• **Task description**:
Repeat each of the following entries word for word, without changing any line.

────────

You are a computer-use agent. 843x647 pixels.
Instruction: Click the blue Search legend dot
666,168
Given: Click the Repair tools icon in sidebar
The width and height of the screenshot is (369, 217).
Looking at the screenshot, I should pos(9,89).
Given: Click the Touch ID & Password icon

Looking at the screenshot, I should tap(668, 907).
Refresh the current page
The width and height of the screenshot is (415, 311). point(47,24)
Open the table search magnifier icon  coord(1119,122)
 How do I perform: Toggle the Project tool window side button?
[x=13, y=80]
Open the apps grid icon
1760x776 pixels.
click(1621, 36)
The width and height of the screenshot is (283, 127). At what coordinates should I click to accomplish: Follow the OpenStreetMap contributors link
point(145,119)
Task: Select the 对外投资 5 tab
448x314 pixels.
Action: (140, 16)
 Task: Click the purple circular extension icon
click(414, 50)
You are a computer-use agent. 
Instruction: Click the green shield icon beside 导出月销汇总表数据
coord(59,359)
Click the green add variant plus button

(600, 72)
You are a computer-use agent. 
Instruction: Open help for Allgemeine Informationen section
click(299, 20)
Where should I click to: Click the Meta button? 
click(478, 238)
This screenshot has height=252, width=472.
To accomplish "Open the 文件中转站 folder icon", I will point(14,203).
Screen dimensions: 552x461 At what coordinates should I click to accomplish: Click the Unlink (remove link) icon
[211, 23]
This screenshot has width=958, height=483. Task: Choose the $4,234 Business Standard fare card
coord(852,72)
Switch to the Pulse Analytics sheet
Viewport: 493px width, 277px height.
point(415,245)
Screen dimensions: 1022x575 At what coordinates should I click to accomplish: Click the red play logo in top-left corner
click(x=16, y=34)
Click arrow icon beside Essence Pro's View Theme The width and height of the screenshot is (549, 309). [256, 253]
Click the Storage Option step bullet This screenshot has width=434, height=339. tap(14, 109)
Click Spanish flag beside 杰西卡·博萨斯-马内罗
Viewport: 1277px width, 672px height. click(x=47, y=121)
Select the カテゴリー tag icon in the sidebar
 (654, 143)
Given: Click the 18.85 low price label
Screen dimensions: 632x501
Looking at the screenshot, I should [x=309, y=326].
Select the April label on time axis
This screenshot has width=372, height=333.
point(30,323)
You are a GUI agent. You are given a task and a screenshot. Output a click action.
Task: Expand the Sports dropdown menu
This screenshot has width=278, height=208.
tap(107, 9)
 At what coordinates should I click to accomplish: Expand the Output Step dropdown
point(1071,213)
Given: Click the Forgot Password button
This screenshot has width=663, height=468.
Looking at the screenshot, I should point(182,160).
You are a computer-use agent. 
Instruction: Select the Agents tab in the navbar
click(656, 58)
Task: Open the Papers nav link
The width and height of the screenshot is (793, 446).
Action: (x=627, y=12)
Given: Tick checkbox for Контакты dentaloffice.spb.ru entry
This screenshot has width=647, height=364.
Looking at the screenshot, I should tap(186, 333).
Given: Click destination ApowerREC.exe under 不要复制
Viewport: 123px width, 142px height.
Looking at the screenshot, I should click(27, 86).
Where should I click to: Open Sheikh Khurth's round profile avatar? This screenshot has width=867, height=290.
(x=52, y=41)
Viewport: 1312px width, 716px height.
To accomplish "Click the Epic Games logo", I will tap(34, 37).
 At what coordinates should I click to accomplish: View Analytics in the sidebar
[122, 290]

────────

• **Answer to the problem**:
You are a computer-use agent. 843x647 pixels.
Instruction: Click the blue Search legend dot
666,168
Given: Click the Repair tools icon in sidebar
The width and height of the screenshot is (369, 217).
Looking at the screenshot, I should pos(9,89).
Given: Click the Touch ID & Password icon

Looking at the screenshot, I should tap(668, 907).
Refresh the current page
The width and height of the screenshot is (415, 311). point(47,24)
Open the table search magnifier icon  coord(1119,122)
 How do I perform: Toggle the Project tool window side button?
[x=13, y=80]
Open the apps grid icon
1760x776 pixels.
click(1621, 36)
The width and height of the screenshot is (283, 127). At what coordinates should I click to accomplish: Follow the OpenStreetMap contributors link
point(145,119)
Task: Select the 对外投资 5 tab
448x314 pixels.
Action: (140, 16)
 Task: Click the purple circular extension icon
click(414, 50)
You are a computer-use agent. 
Instruction: Click the green shield icon beside 导出月销汇总表数据
coord(59,359)
Click the green add variant plus button

(600, 72)
You are a computer-use agent. 
Instruction: Open help for Allgemeine Informationen section
click(299, 20)
Where should I click to: Click the Meta button? 
click(478, 238)
This screenshot has height=252, width=472.
To accomplish "Open the 文件中转站 folder icon", I will point(14,203).
Screen dimensions: 552x461 At what coordinates should I click to accomplish: Click the Unlink (remove link) icon
[211, 23]
This screenshot has width=958, height=483. Task: Choose the $4,234 Business Standard fare card
coord(852,72)
Switch to the Pulse Analytics sheet
Viewport: 493px width, 277px height.
point(415,245)
Screen dimensions: 1022x575 At what coordinates should I click to accomplish: Click the red play logo in top-left corner
click(x=16, y=34)
Click arrow icon beside Essence Pro's View Theme The width and height of the screenshot is (549, 309). [256, 253]
Click the Storage Option step bullet This screenshot has width=434, height=339. tap(14, 109)
Click Spanish flag beside 杰西卡·博萨斯-马内罗
Viewport: 1277px width, 672px height. click(x=47, y=121)
Select the カテゴリー tag icon in the sidebar
 (654, 143)
Given: Click the 18.85 low price label
Screen dimensions: 632x501
Looking at the screenshot, I should [x=309, y=326].
Select the April label on time axis
This screenshot has width=372, height=333.
point(30,323)
You are a GUI agent. You are given a task and a screenshot. Output a click action.
Task: Expand the Sports dropdown menu
This screenshot has width=278, height=208.
tap(107, 9)
 At what coordinates should I click to accomplish: Expand the Output Step dropdown
point(1071,213)
Given: Click the Forgot Password button
This screenshot has width=663, height=468.
Looking at the screenshot, I should point(182,160).
You are a computer-use agent. 
Instruction: Select the Agents tab in the navbar
click(656, 58)
Task: Open the Papers nav link
The width and height of the screenshot is (793, 446).
Action: (x=627, y=12)
Given: Tick checkbox for Контакты dentaloffice.spb.ru entry
This screenshot has width=647, height=364.
Looking at the screenshot, I should tap(186, 333).
Given: Click destination ApowerREC.exe under 不要复制
Viewport: 123px width, 142px height.
Looking at the screenshot, I should click(27, 86).
Where should I click to: Open Sheikh Khurth's round profile avatar? This screenshot has width=867, height=290.
(x=52, y=41)
Viewport: 1312px width, 716px height.
To accomplish "Click the Epic Games logo", I will tap(34, 37).
 At what coordinates should I click to accomplish: View Analytics in the sidebar
[122, 290]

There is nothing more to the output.